🤖 AI Summary
To address the challenge of low-latency, low-power, and environment-robust egomotion estimation in long-term, dynamic scenarios for autonomous driving and robotics, this paper proposes the first end-to-end event-driven spiking neural network (SNN) framework. It encodes precise event timestamps as spike bursts and employs synaptically gated shallow SNNs to directly decode local optical flow and global egomotion from raw asynchronous event streams—eliminating frame-based intermediate representations entirely. The method enables on-chip real-time deployment with microsecond-level latency on dedicated neuromorphic hardware. Extensive large-scale simulations demonstrate state-of-the-art egomotion estimation accuracy in the event-camera domain, significantly outperforming both IMU-based and frame-based visual approaches, while reducing power consumption by one to two orders of magnitude.
📝 Abstract
Egomotion estimation is crucial for applications such as autonomous navigation and robotics, where accurate and real-time motion tracking is required. However, traditional methods relying on inertial sensors are highly sensitive to external conditions, and suffer from drifts leading to large inaccuracies over long distances. Vision-based methods, particularly those utilising event-based vision sensors, provide an efficient alternative by capturing data only when changes are perceived in the scene. This approach minimises power consumption while delivering high-speed, low-latency feedback. In this work, we propose a fully event-based pipeline for egomotion estimation that processes the event stream directly within the event-based domain. This method eliminates the need for frame-based intermediaries, allowing for low-latency and energy-efficient motion estimation.
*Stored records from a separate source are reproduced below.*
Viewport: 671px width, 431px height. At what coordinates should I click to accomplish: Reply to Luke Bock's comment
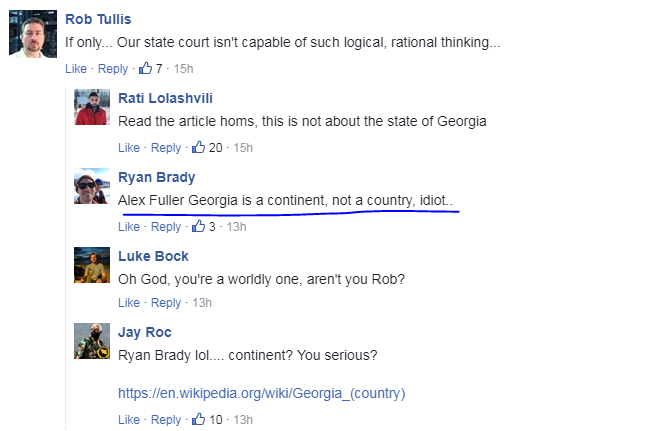click(166, 303)
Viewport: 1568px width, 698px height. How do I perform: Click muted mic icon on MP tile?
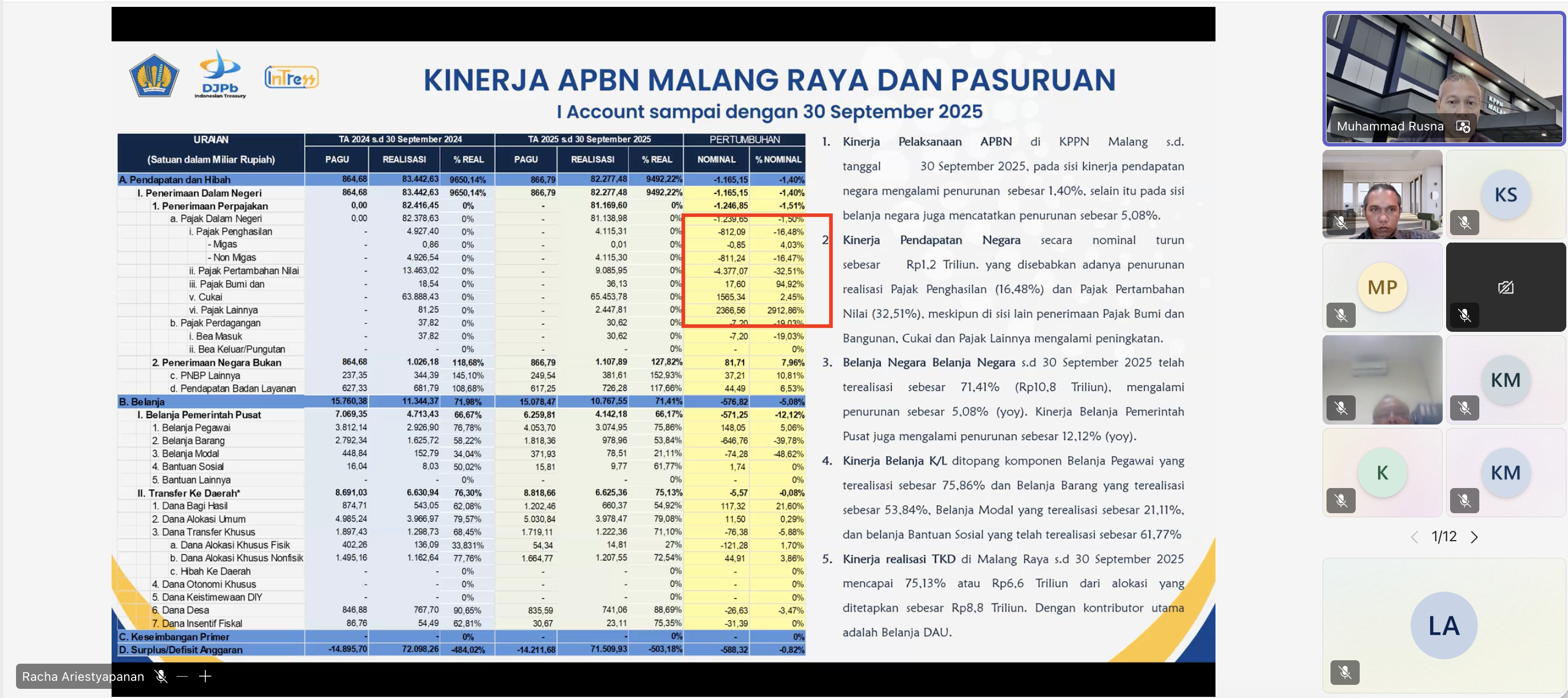[1340, 315]
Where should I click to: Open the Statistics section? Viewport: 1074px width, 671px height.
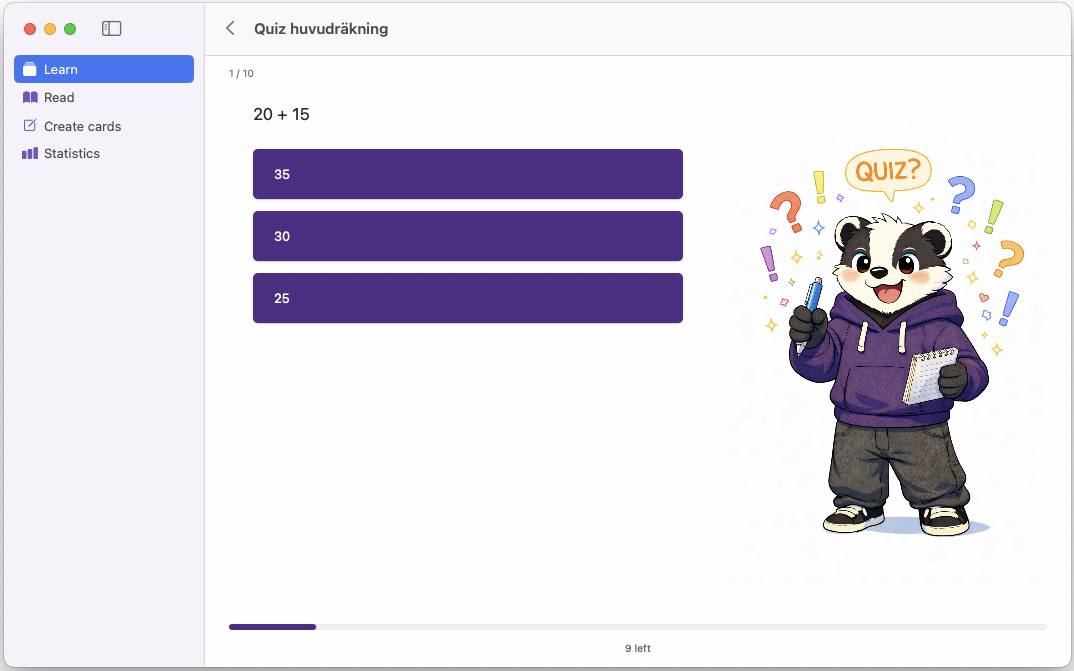(x=71, y=153)
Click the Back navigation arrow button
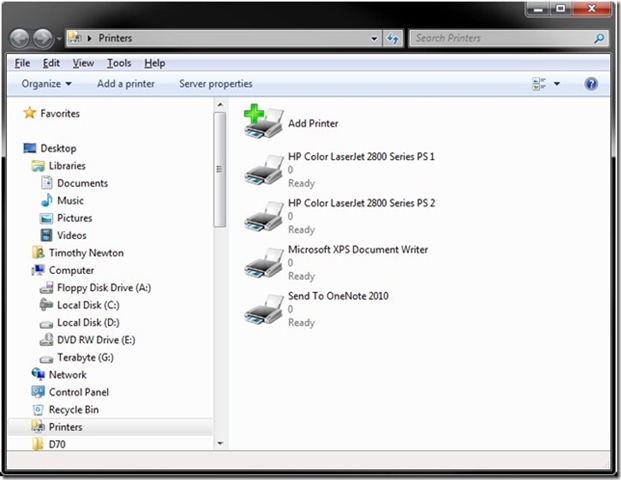The width and height of the screenshot is (621, 480). click(21, 39)
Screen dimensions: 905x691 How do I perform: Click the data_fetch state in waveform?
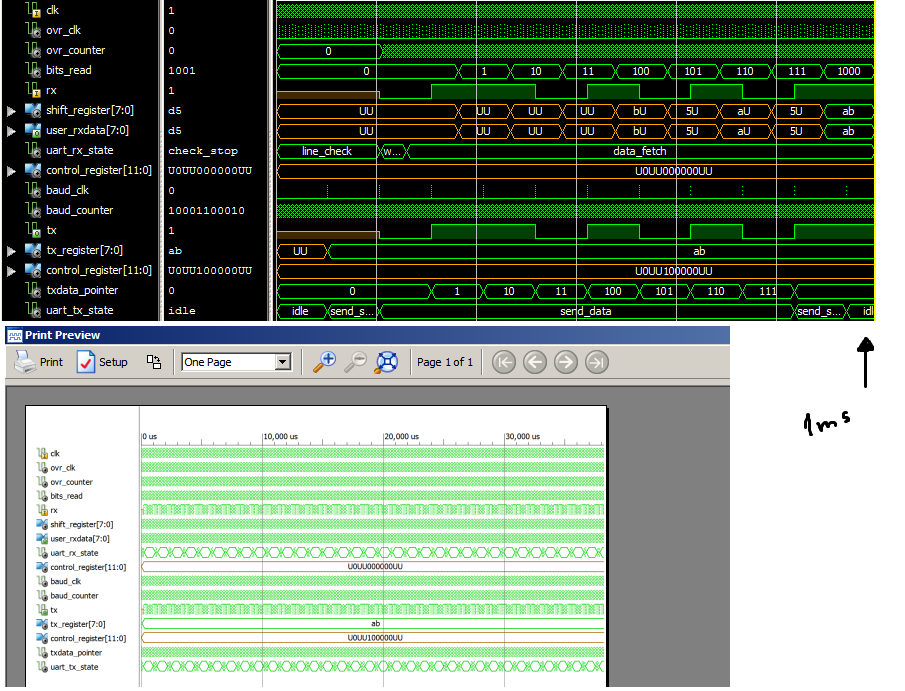[x=640, y=151]
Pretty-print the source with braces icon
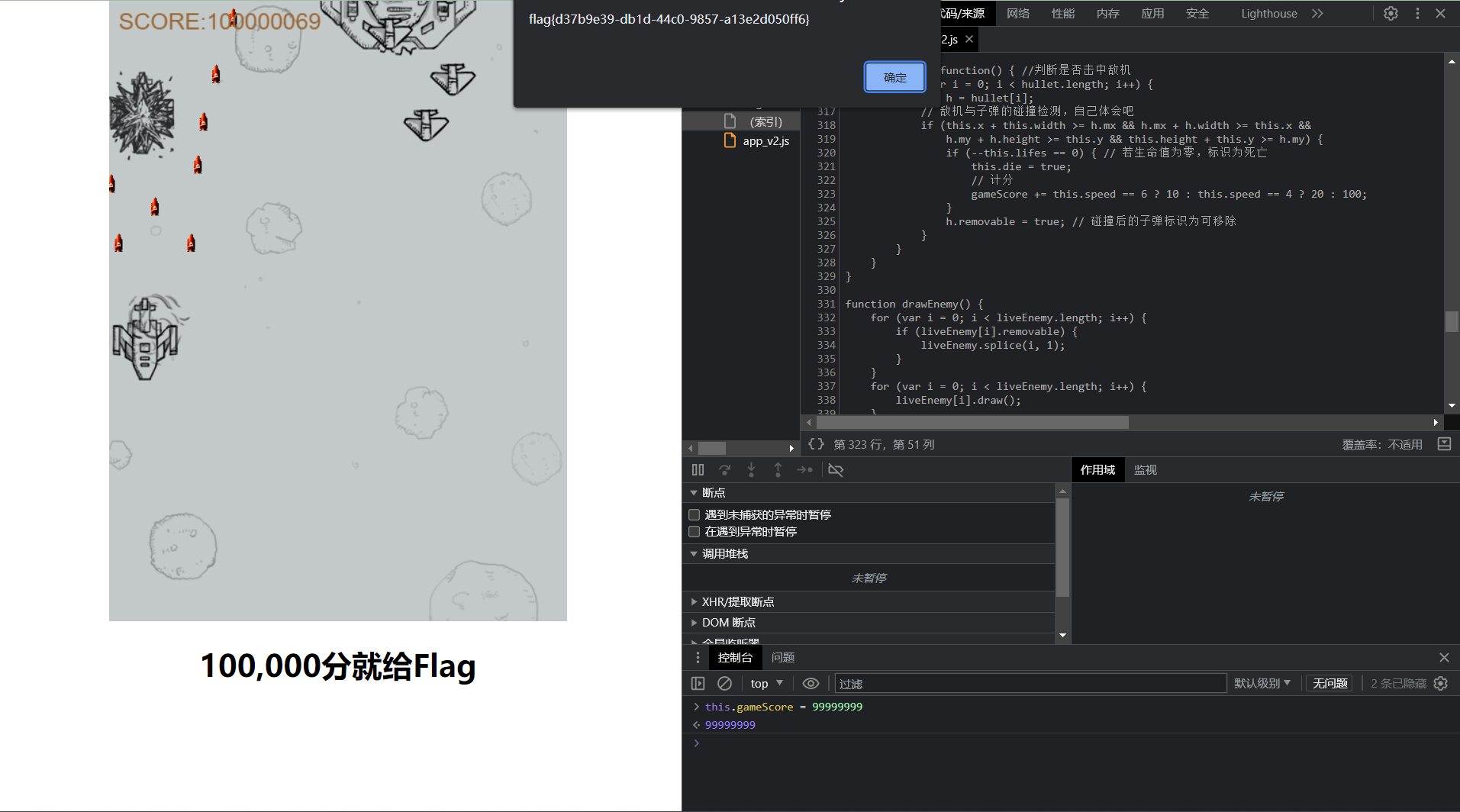Image resolution: width=1460 pixels, height=812 pixels. pos(816,444)
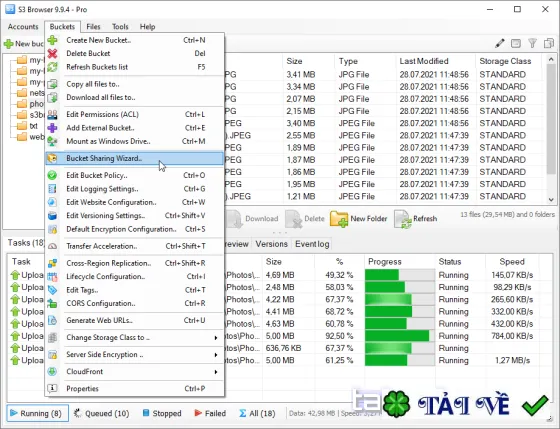This screenshot has width=560, height=429.
Task: Click progress bar of 92,50 % upload
Action: tap(399, 336)

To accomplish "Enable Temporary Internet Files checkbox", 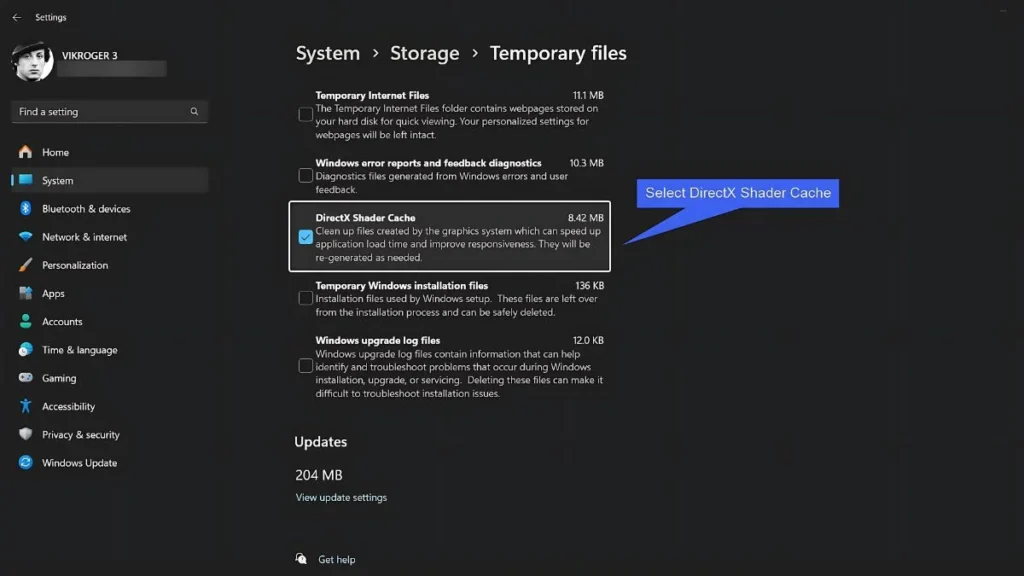I will pyautogui.click(x=306, y=114).
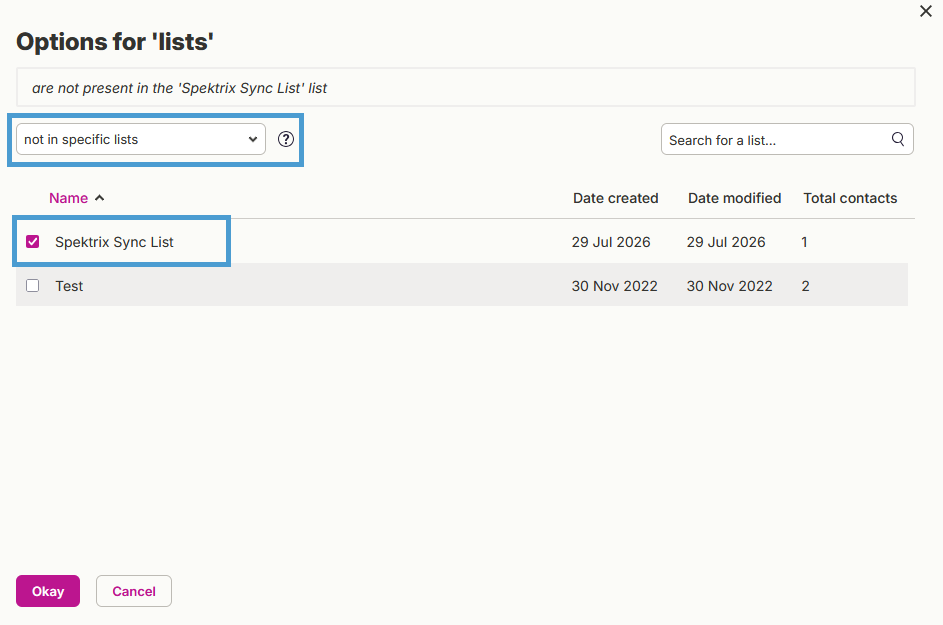The width and height of the screenshot is (943, 625).
Task: Click the help question mark icon
Action: tap(286, 139)
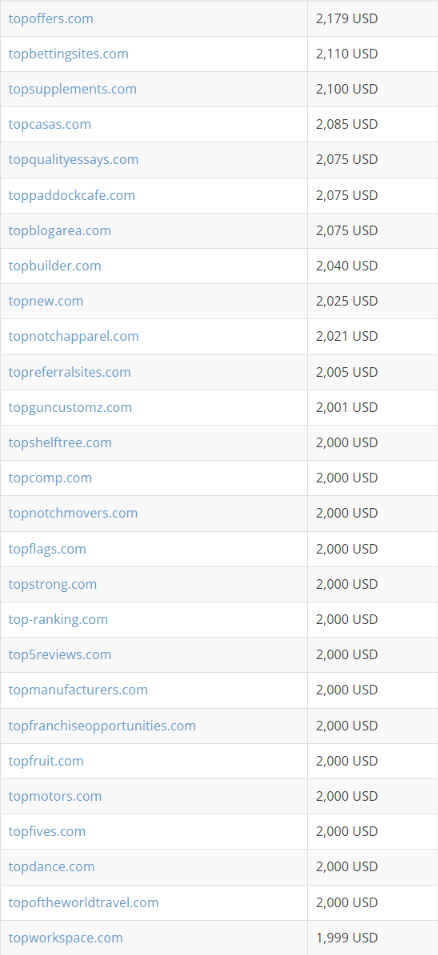This screenshot has width=438, height=955.
Task: Click the topbuilder.com domain
Action: 55,266
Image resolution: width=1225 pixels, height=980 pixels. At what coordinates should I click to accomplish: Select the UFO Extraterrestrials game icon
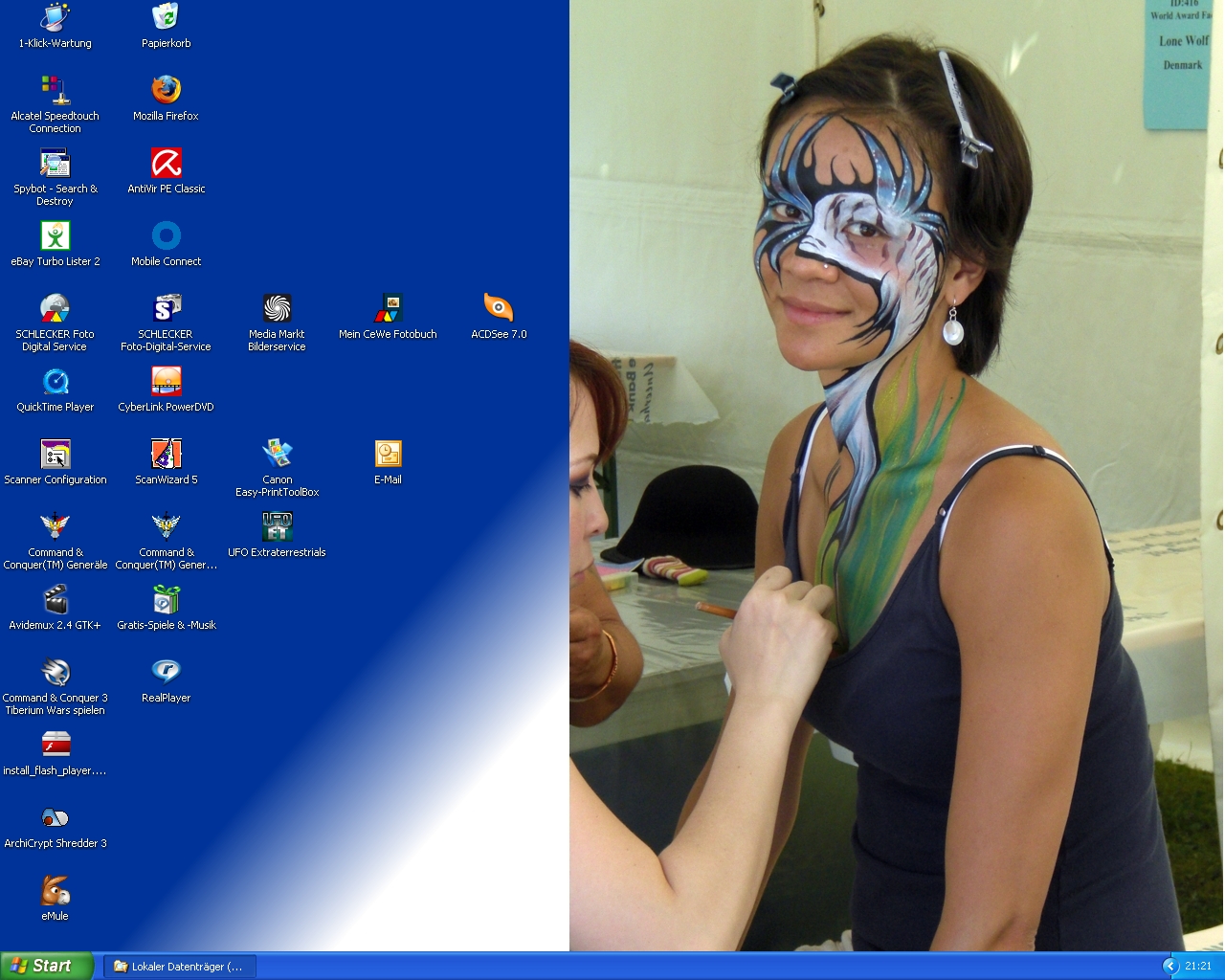277,527
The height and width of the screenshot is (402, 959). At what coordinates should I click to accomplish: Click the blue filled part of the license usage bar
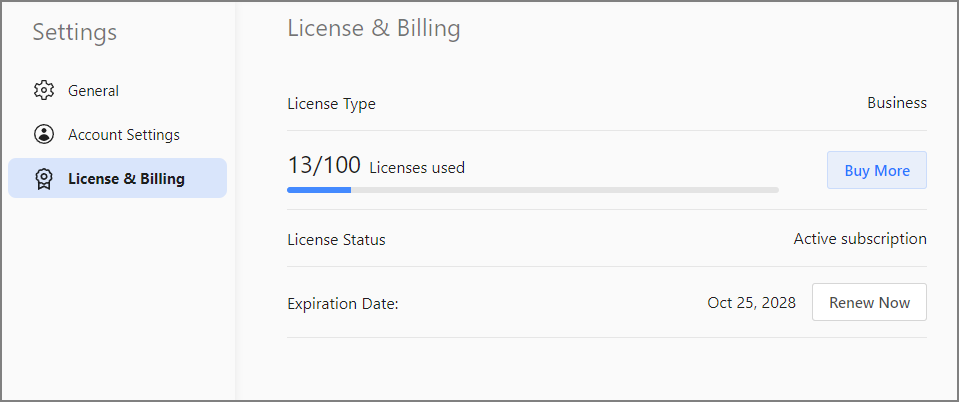(318, 189)
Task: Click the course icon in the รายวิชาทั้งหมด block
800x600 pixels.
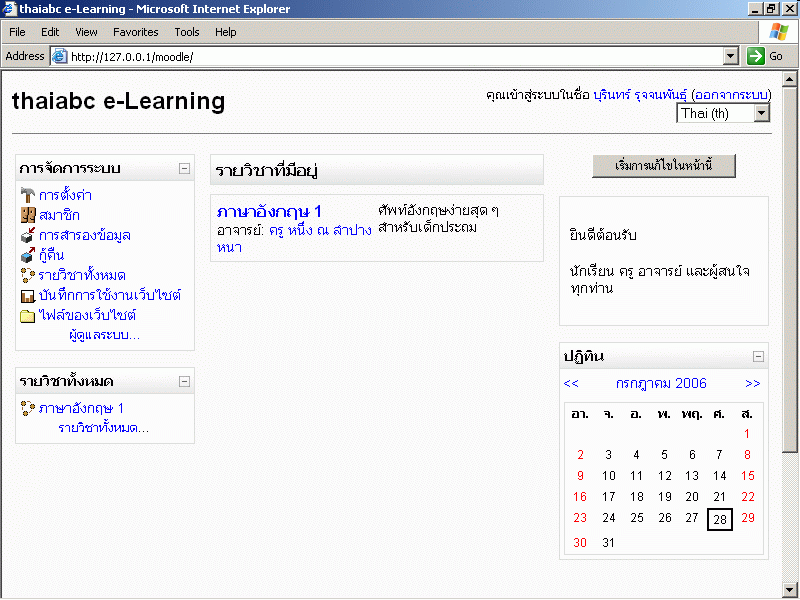Action: (28, 408)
We construct a shallow spiking neural network using a synaptic gating mechanism to convert precise event timing into bursts of spikes. These spikes encode local optical flow velocities, and the network provides an event-based readout of egomotion. We evaluate the network's performance on a dedicated chip, demonstrating strong potential for low-latency, low-power motion estimation. Additionally, simulations of larger networks show that the system achieves state-of-the-art accuracy in egomotion estimation tasks with event-based cameras, making it a promising solution for real-time, power-constrained robotics applications.